=== About this exercise ===
In the entries below, repeat only the lines between those holding "The image size is (1334, 750)." and "This screenshot has", inclusive. Leave pictures out.

=== Input material ===
########

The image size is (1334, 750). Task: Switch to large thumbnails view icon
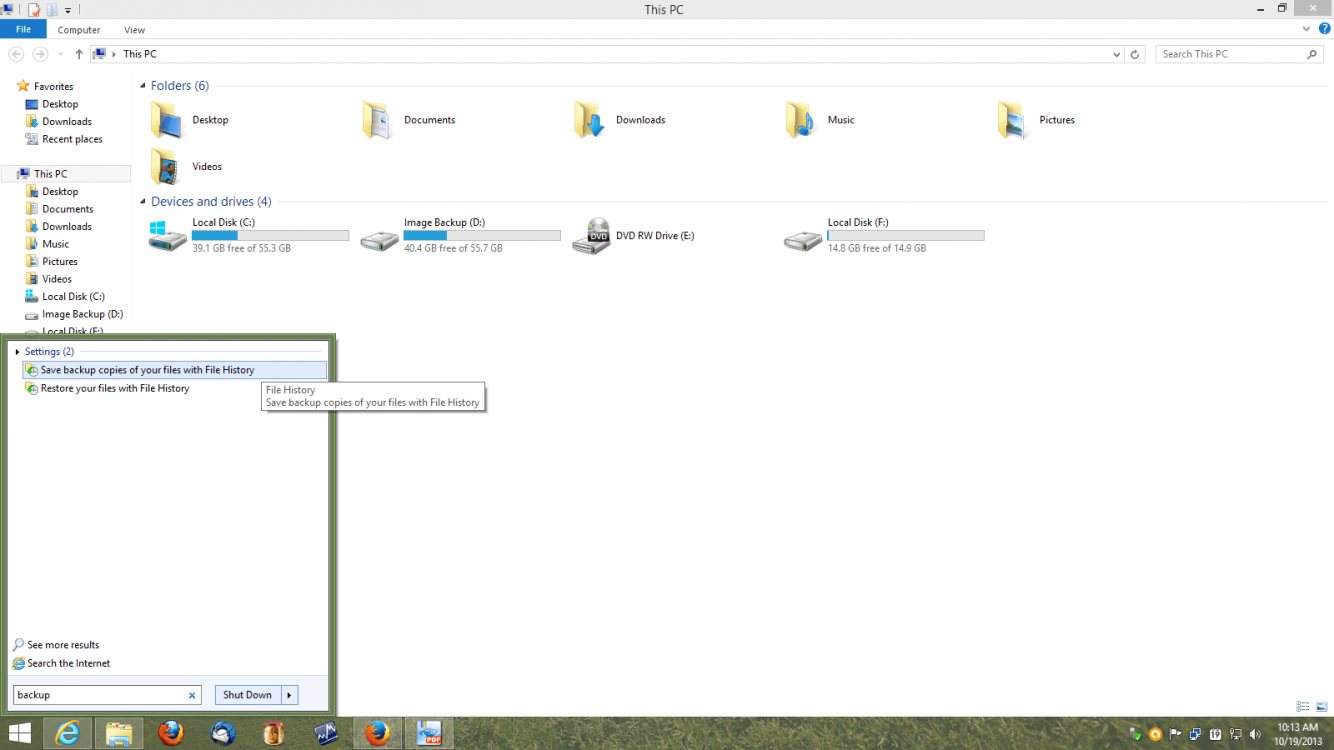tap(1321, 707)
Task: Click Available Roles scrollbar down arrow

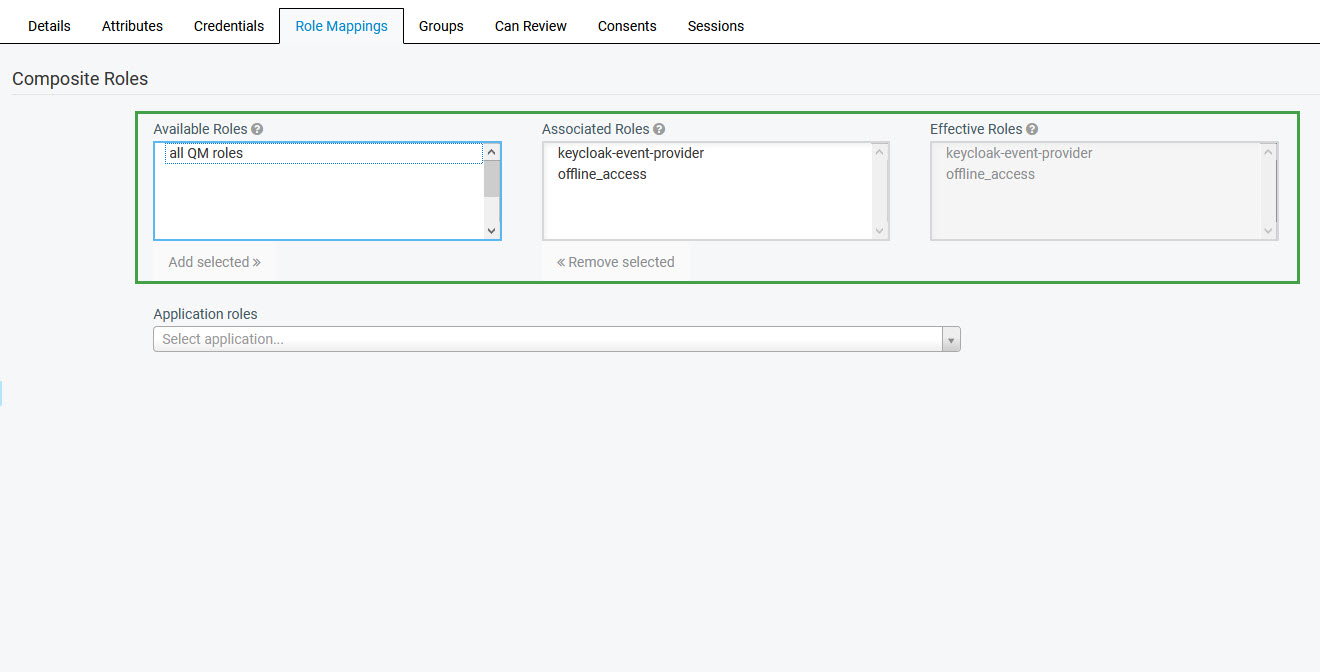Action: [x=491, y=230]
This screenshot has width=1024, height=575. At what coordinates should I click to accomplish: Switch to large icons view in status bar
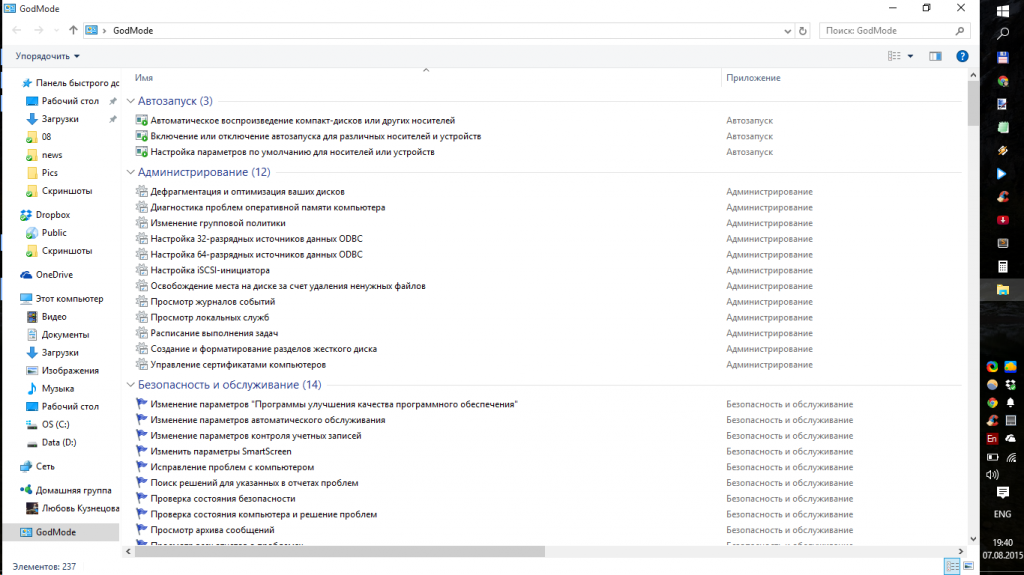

########

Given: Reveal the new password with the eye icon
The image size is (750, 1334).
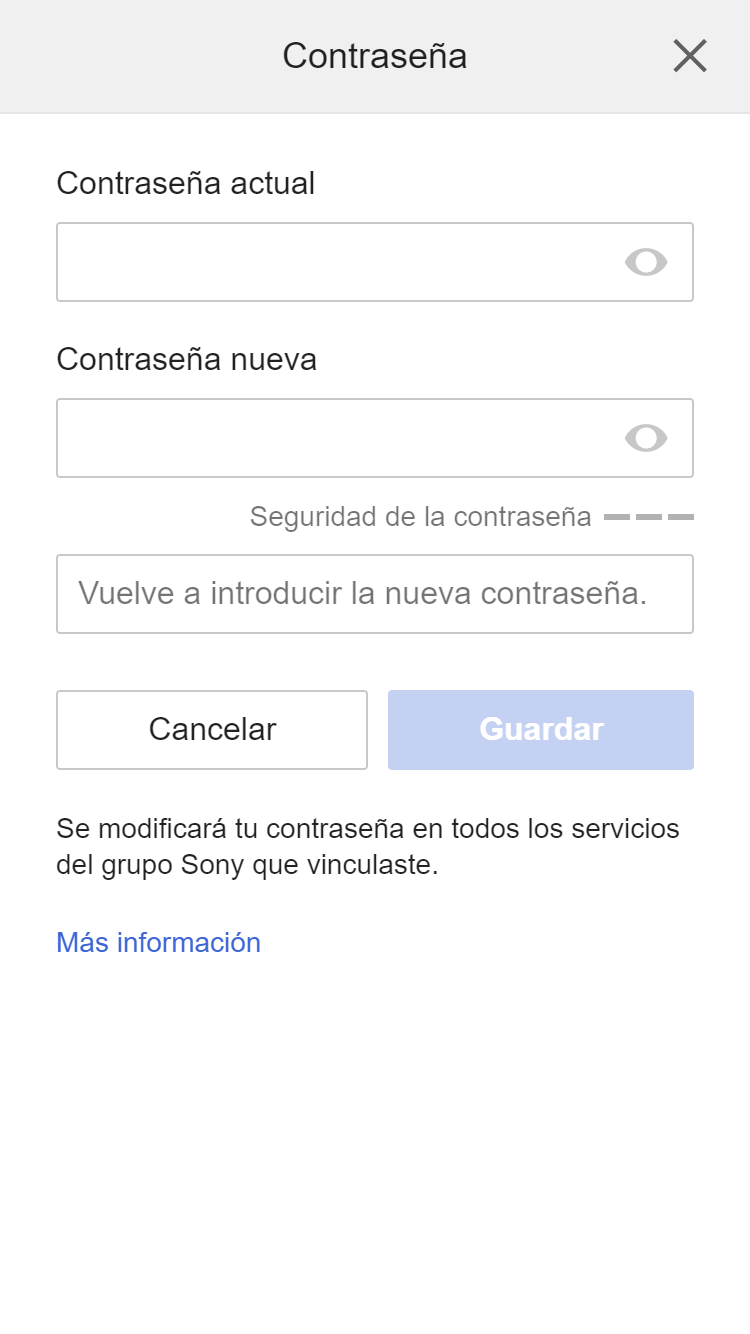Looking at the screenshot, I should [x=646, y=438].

########

=== Reply to the task ===
The image size is (1334, 750). Task: Switch to large thumbnails view icon
tap(1321, 707)
Task: Click Available Roles scrollbar down arrow

Action: [x=491, y=230]
This screenshot has width=1024, height=575. At what coordinates should I click to accomplish: Switch to large icons view in status bar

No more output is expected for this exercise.